Les Russes semblent appliquer la stratégie de grattage chère à Joffre et à Pétain. Ils imposent un bras de fer constant aux unités ukrainiennes. Profitant des faiblesses de ces dernières, ils ont lancé plusieurs offensives réussies sur Toreskt et Kharkiv avec un certain succès initial (19). Promenant les réserves ukrainiennes qui servent de pompiers, les Russes ont usé les défenses par de multiples petits assauts. Ce choix de la bataille imperdable garantit une avance continue et l'usure des Ukrainiens. Cela rappelle l'assaut français du Fort de la Malmaison en 1917. L'assaut fut si puissant que l'ennemi allemand fut obligé de rendre le fort aux

Français . Mais pour réussir cette attaque, il a fallu, côté français, mettre en place la plus grande concentration d'appui feu de la guerre (20).

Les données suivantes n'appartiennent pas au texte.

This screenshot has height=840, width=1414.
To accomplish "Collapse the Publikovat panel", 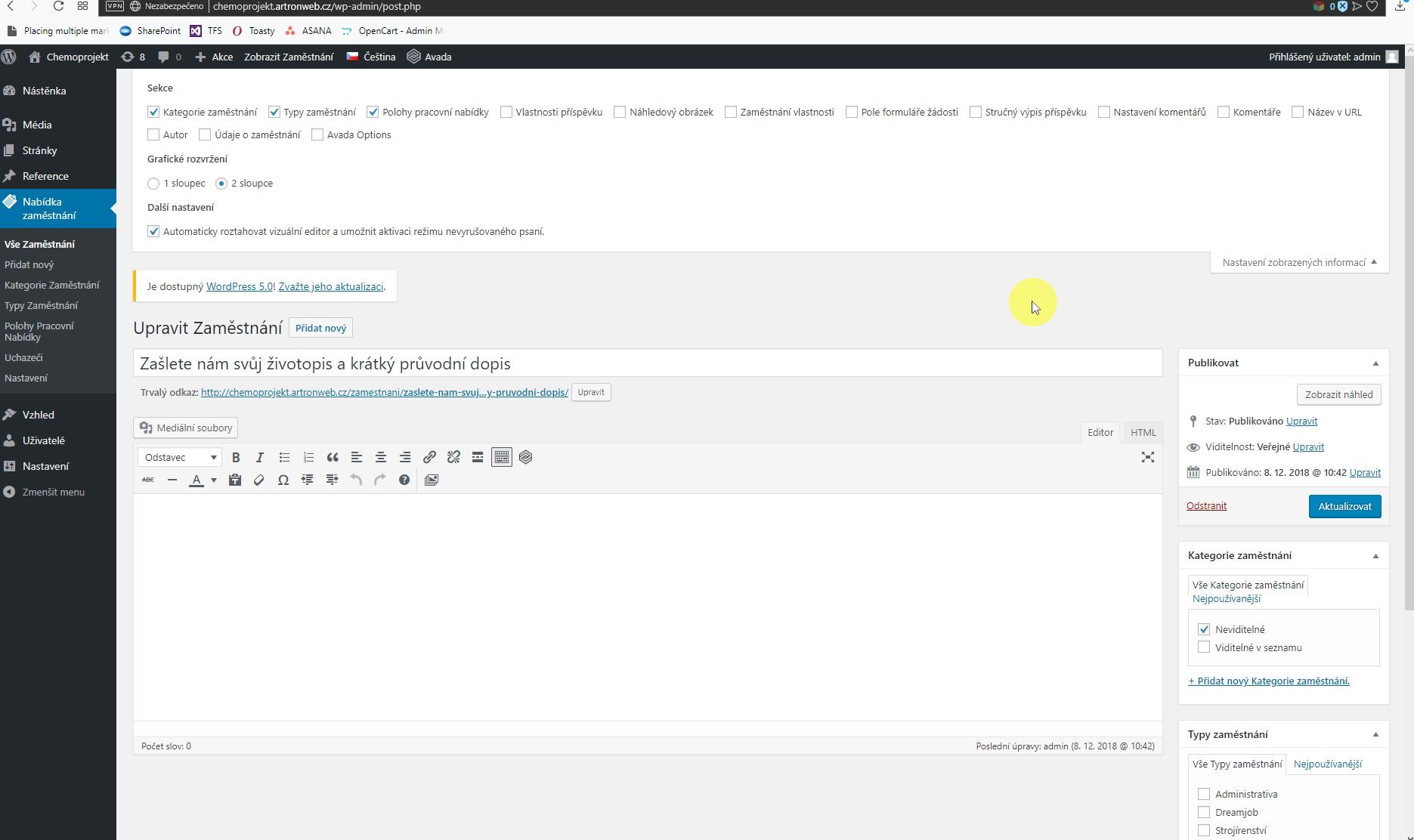I will coord(1375,363).

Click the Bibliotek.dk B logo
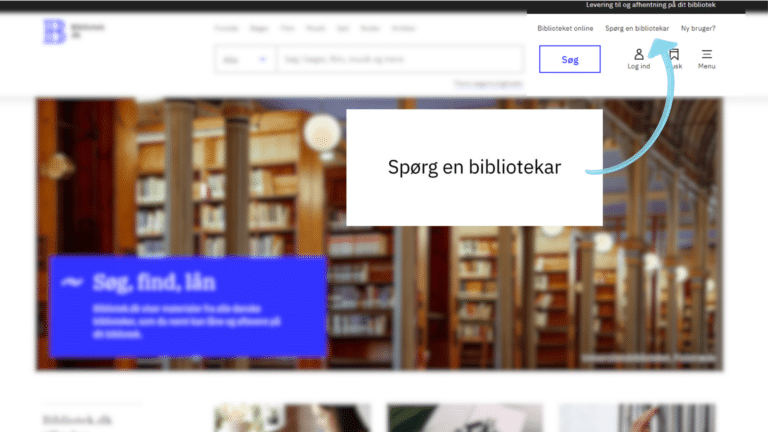(54, 31)
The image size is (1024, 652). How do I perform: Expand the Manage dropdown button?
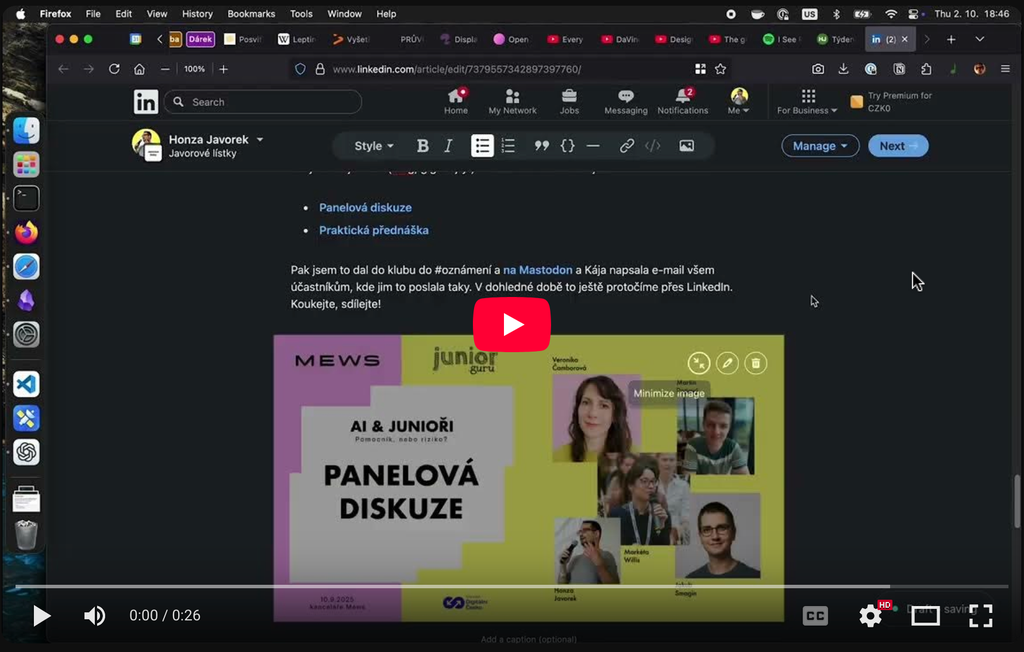[x=820, y=146]
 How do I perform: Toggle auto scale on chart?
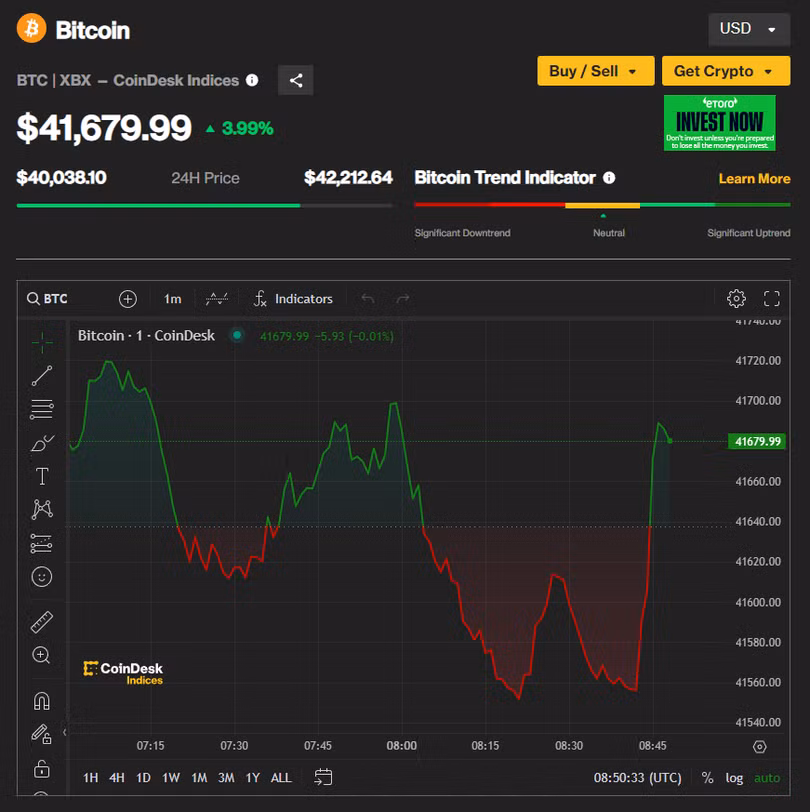coord(767,777)
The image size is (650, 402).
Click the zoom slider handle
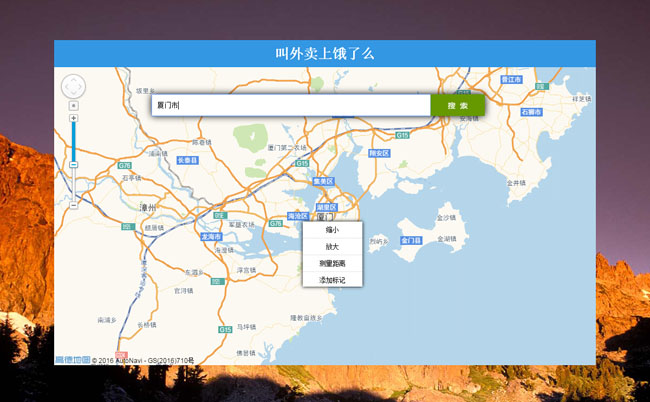tap(74, 163)
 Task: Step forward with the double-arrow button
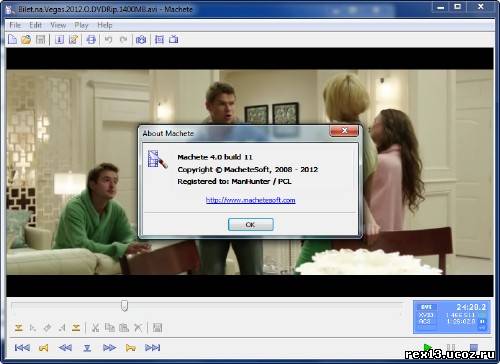[109, 348]
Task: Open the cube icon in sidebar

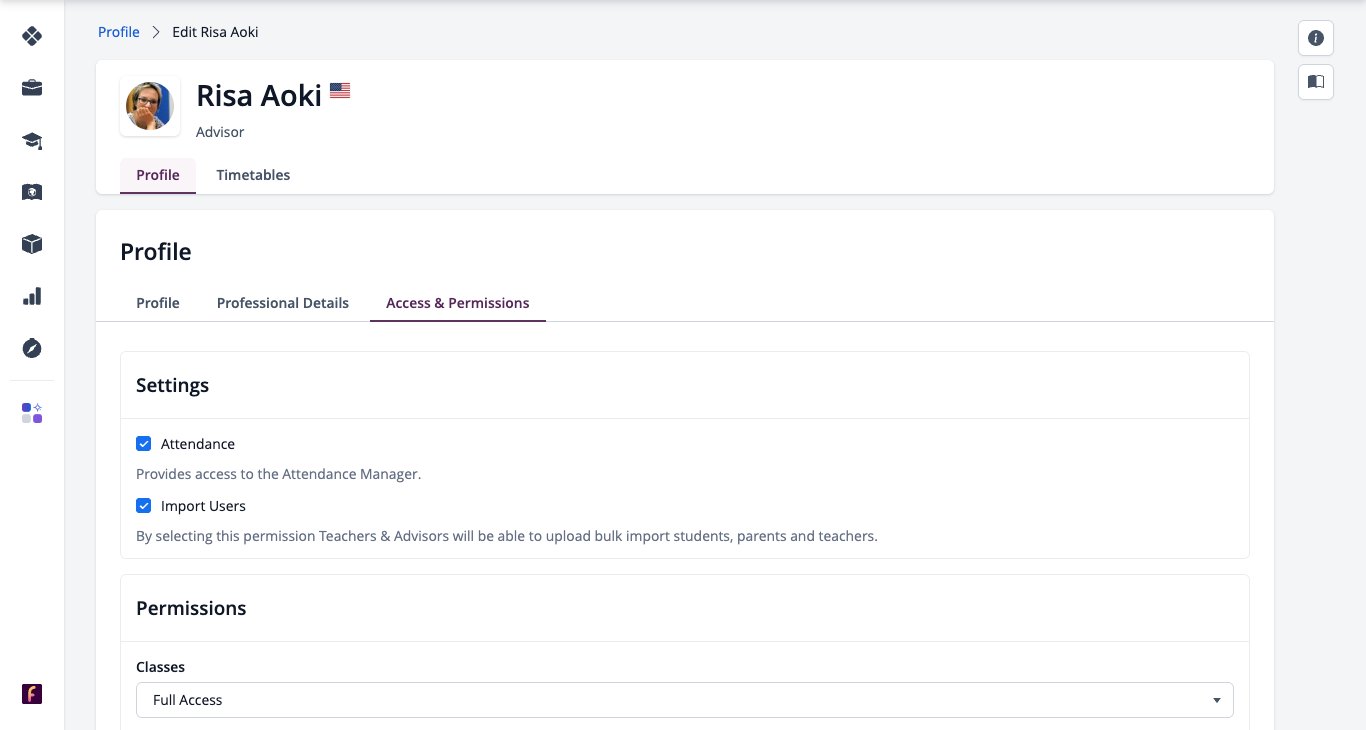Action: 32,244
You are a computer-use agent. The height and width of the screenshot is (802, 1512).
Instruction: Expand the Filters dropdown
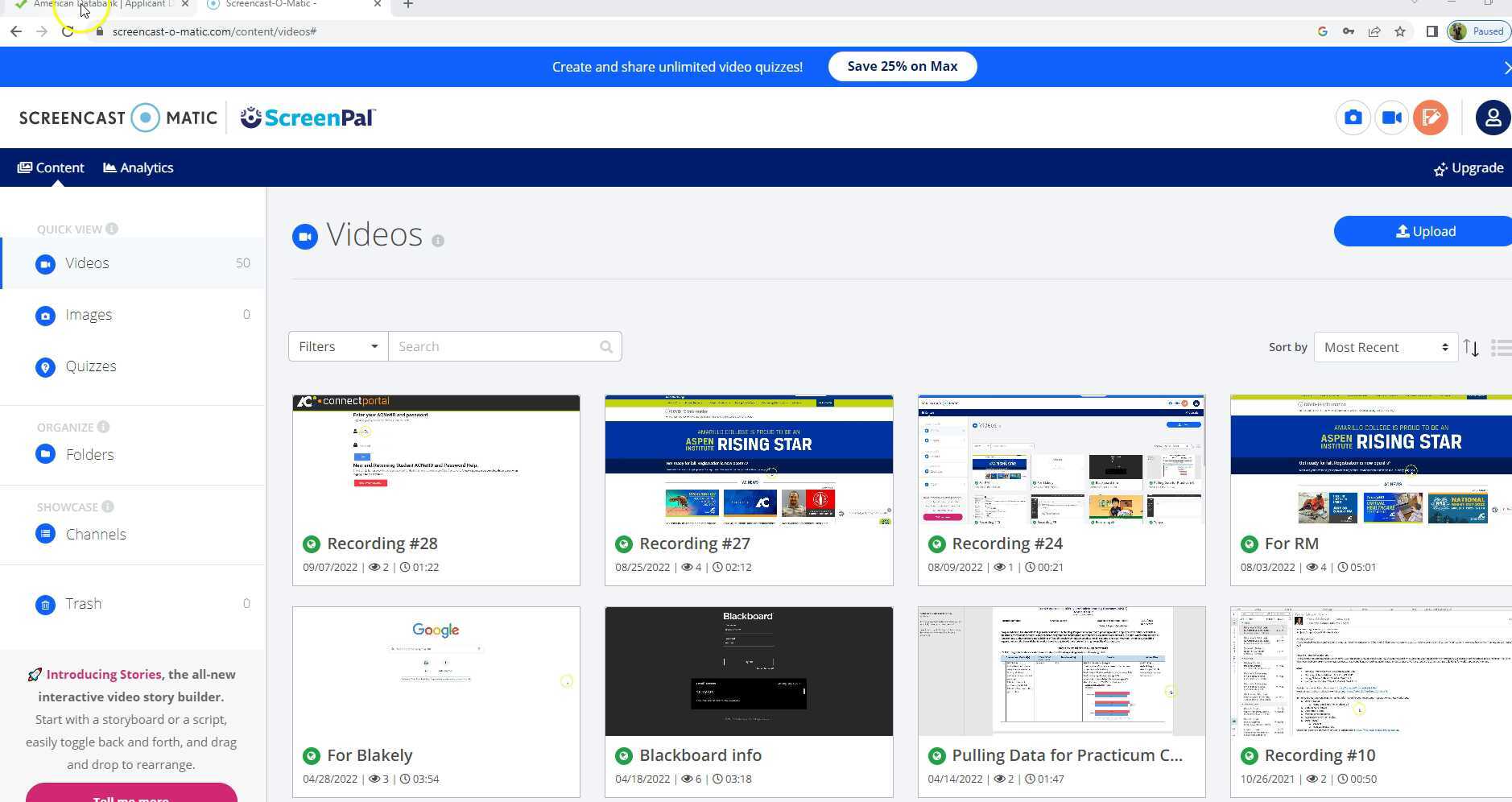tap(338, 347)
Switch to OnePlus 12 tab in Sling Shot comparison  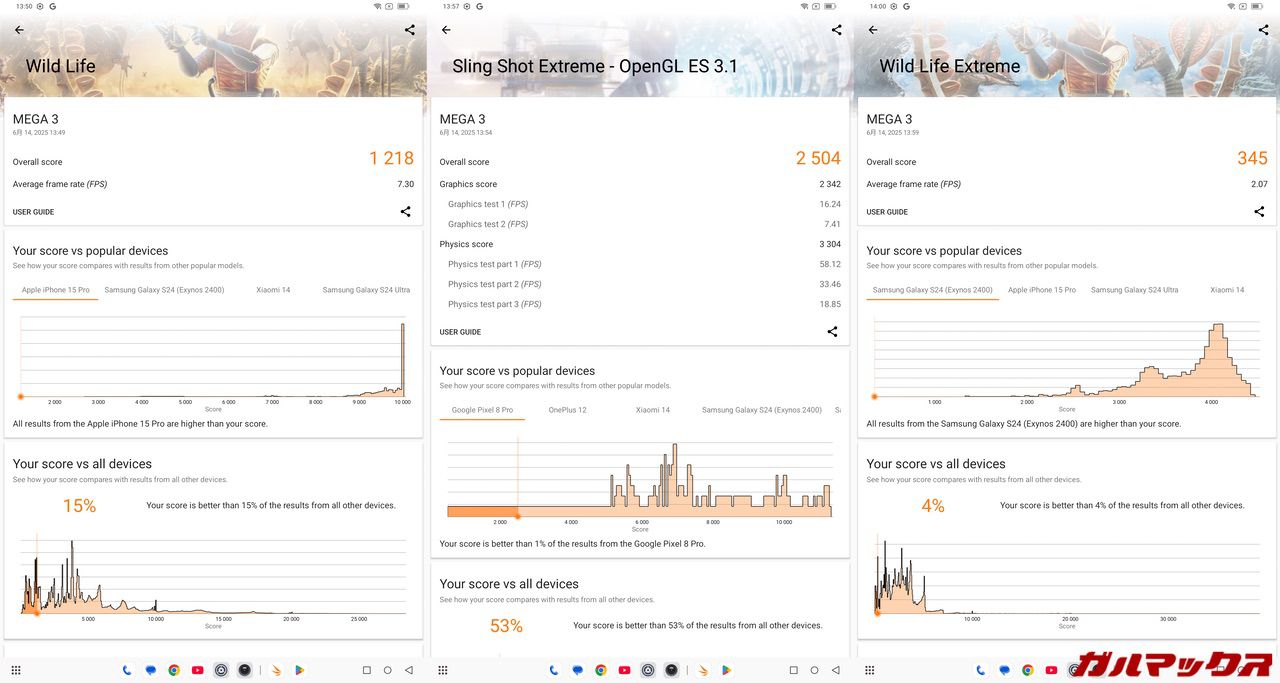pyautogui.click(x=567, y=410)
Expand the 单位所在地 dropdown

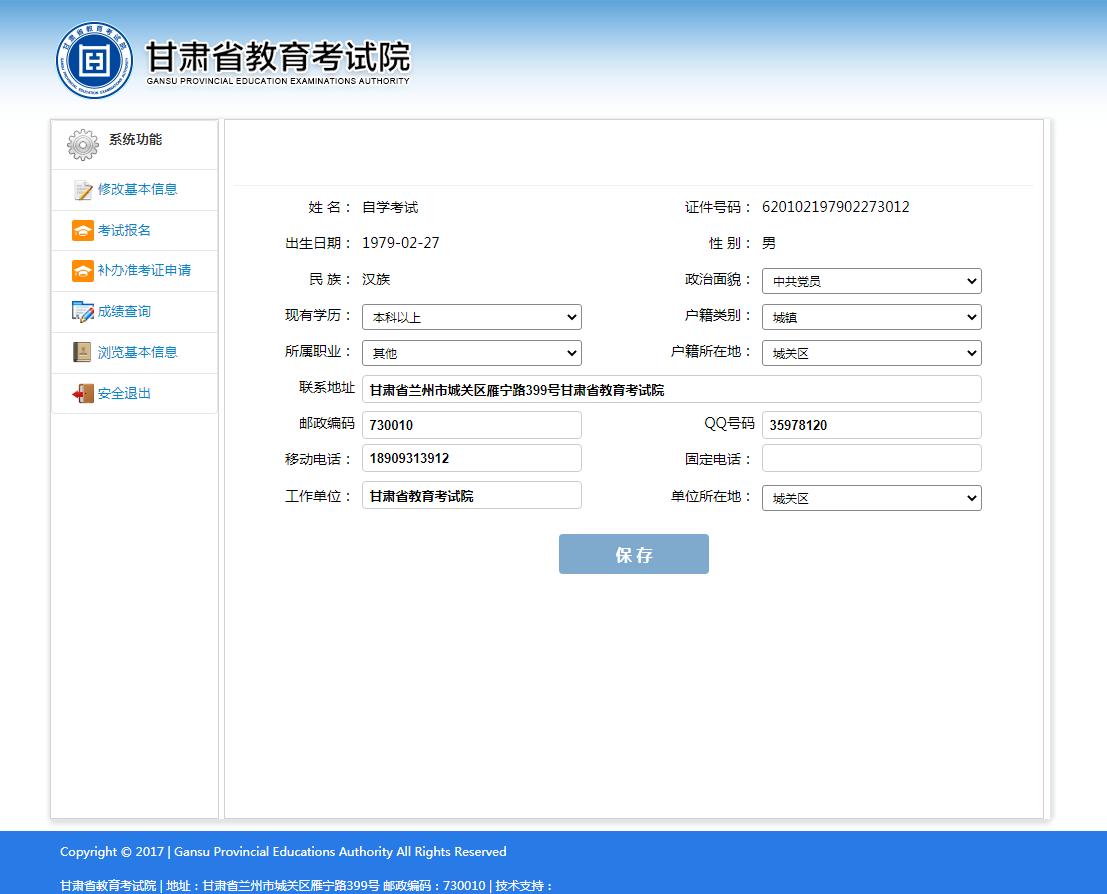coord(871,498)
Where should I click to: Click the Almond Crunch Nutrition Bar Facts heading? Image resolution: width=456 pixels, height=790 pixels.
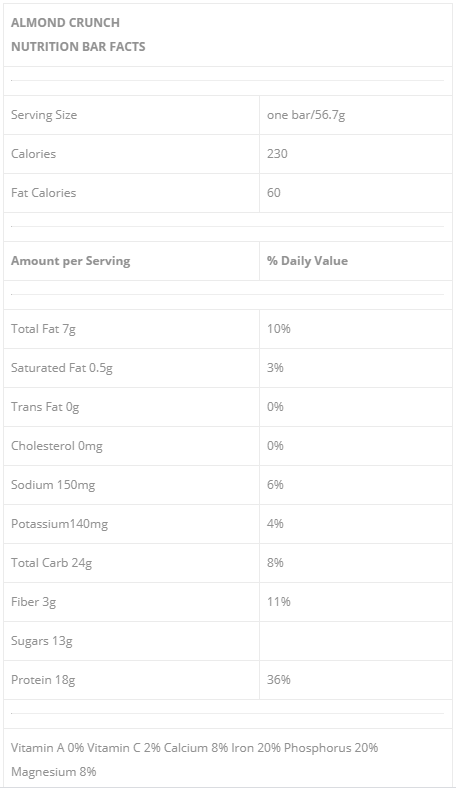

De la même manière, les Russes bombardent massivement les positions ukrainiennes à coup de bombes guidées d'artillerie et souvent de roquettes thermobariques. Ensuite ils se jettent à l'assaut des postions détruites. Il y a deux effet à cette stratégie : l'effet mécanique qui est la destruction physique des Ukrainiens et l'effet psychologique avec de plus en plus le sentiment de servir de "chair à canon" et qu'il n' y a aucune chance de s'en sortir.

Combattre à reculons et subir les feux sont des facteurs qui entraînent la destruction de la force morale. Si, de plus, il n'y a pas de relève, puisque celle-ci est sur un nouveau front, il est fort probable que la situation devienne de plus en plus complexe.

Les principales défenses construites à partir de 2014 à Adviidka, Marioupol, Bakhmout sont tombées. Il ne reste plus qu'Ugledar à tenir. Derrière ces villes, les défenses sont moins solides comme on a pu constaté après la chute d'Adviidka (21). L'attaque actuelle de Prokrovsk risque, non seulement d'effondrer la partie sud des défenses ukrainiennes, mais elle pourrait aussi donner de nouvelles possibilités de pénétration derrière les lignes de défense ukrainiennes.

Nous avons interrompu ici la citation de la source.